Ann Lindgren, age 15, of Casper, Wyo., for her question:
HOW DOES HEREDITY WORK?
Heredity is the passing on of certain characteristics from the parents to the children. But children are not usually exact copies of their parents nor are brothers and sisters exactly alike.
The difference between children and their parents and between siblings is known as variation. The study of heredity and variation is known as the science of genetics. This science discovers how genes, through reproduction, carry the information of heredity and variation from one generation to the next.
Back more than 100 years ago an Austrian monk named Gregor Mandel was the first to find the facts from which the modern science of genetics developed. In working with sweat peas in his garden, Mendel discovered in the seeds of the parent plants that there were many different factors, called genes. These always followed definite rules that controlled what a plant growing from the seeds would look like.
In 1900 other scientists saw how very important Mendel's work had been and they called his discoveries the Mendelian Laws.
A human starts life as an egg inside the mother. A human egg isn't much larger than the dot you make with your pen when you write the small latter "i." The egg is fertilized by receiving a sperm from the father. The father's sperm, looking like a tadpole, is even smaller than the mother's egg.
The human egg and sperm each contain 23 string like beads called chromosomes. The mother's and father's hereditary factors, called genes, are within these beads.
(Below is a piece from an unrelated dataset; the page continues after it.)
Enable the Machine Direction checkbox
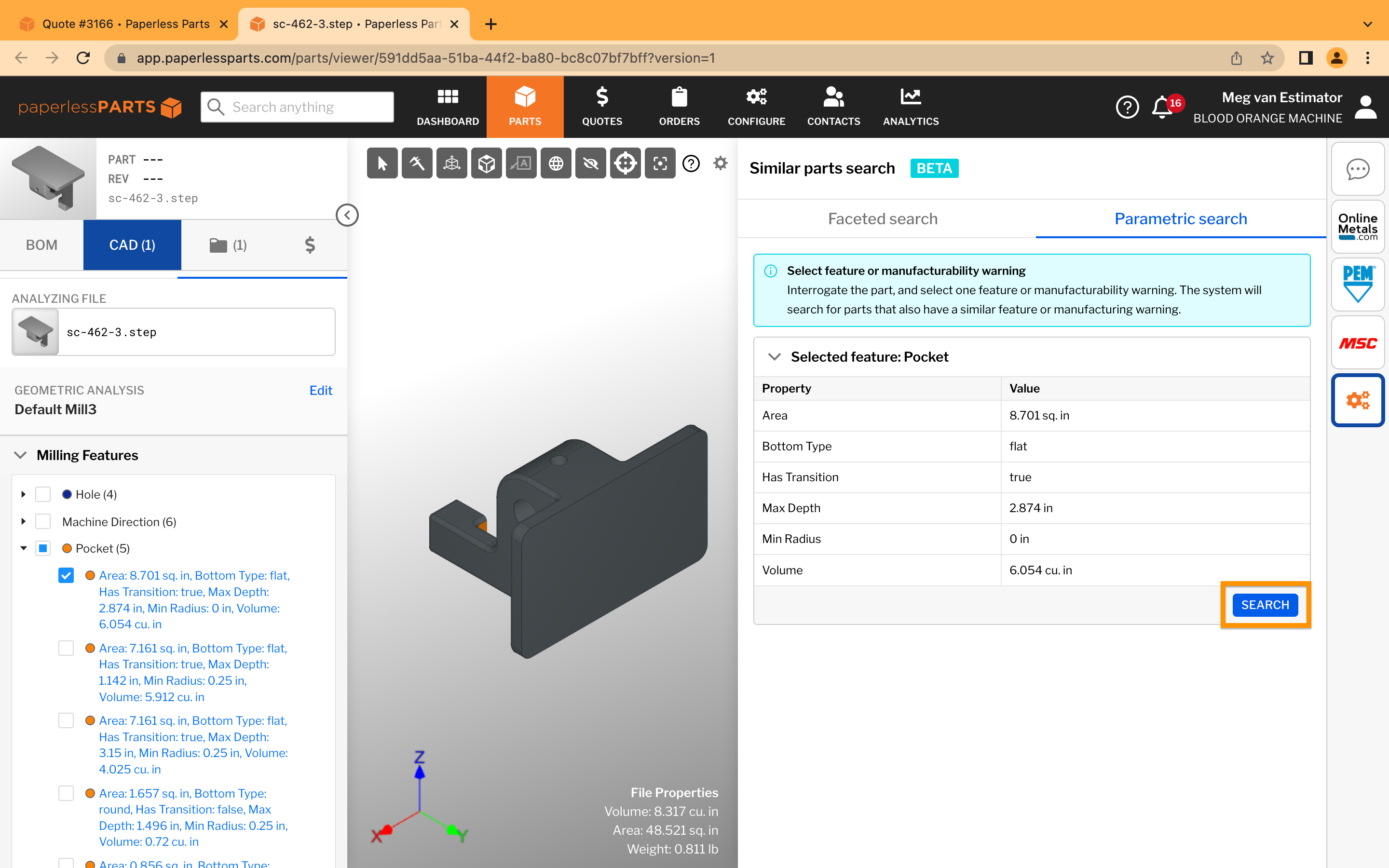Screen dimensions: 1389x868 (x=43, y=521)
There are literally thousands of genes.
The mother's egg and the father's sperm unite in what is called conception, and then both sets of genes start working together to produce the new baby's inherited traits.
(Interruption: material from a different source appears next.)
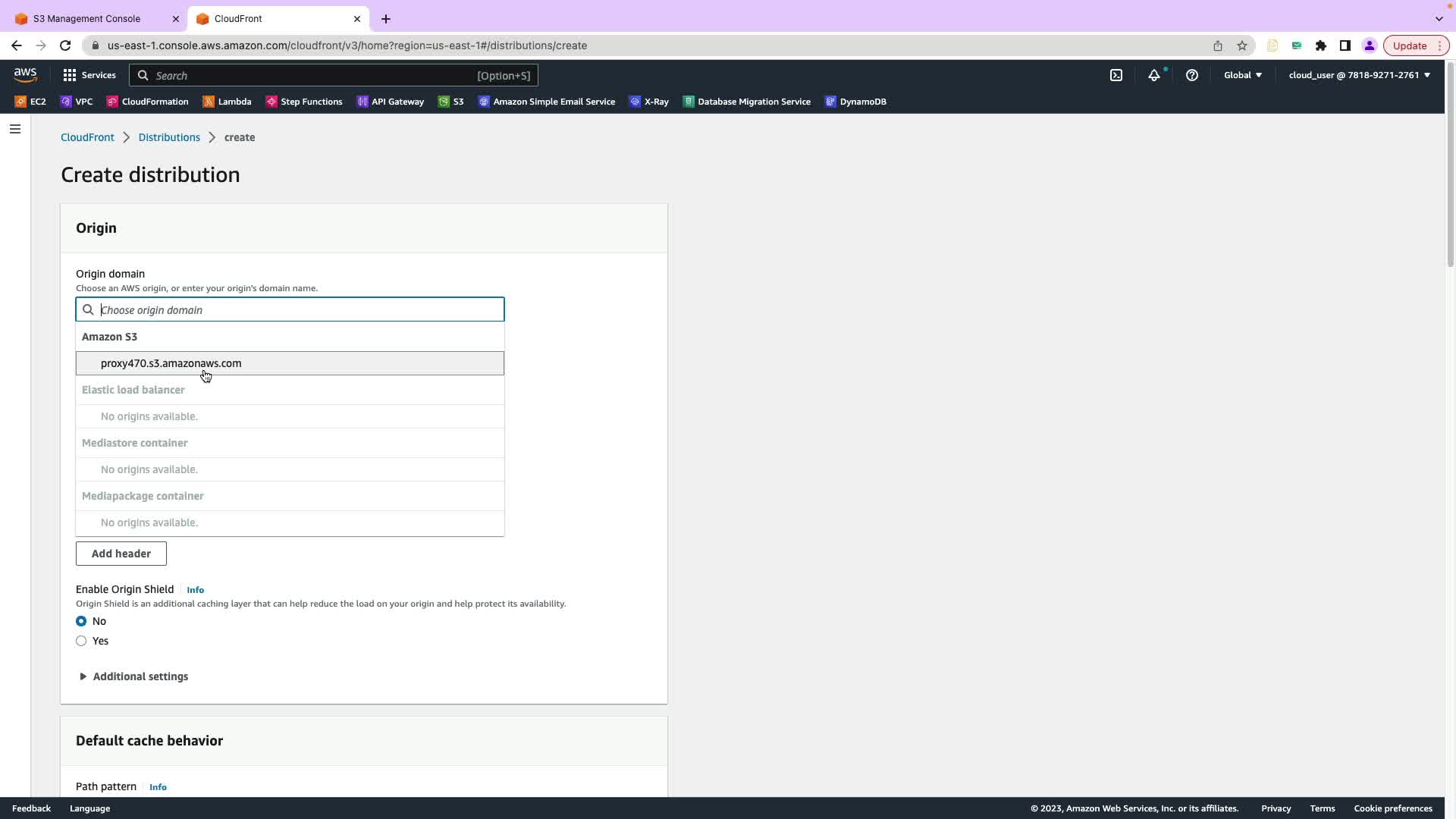
Task: Click Info link next to Origin Shield
Action: 195,590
Each gene has a special job: to color the baby's eyes and hair, build the facial features, establish the size of the baby's skeleton, and so on.
During the nine months that it takes for the new baby to develop, the genes are multiplying themselves as they go along, so that every one of the billions of cells in the new baby's body has duplicates of all the original genes.
The genes continue to play a part in the way a body develops and they work all through life. The genes aren't finished with their job when the baby is born.
How can brothers and sisters inherit different traits from their parents? It's easy. Each parent carries two genes for every trait but gives each child only one gene of every pair. One parent may carry a brown hair gene and a blond hair as well as a straight hair gene and a curly hair gene. One child could inherit brown, straight hair while his brother or sister could inherit curly, blond hair.
Brothers and sisters may differ greatly is various hereditary traits.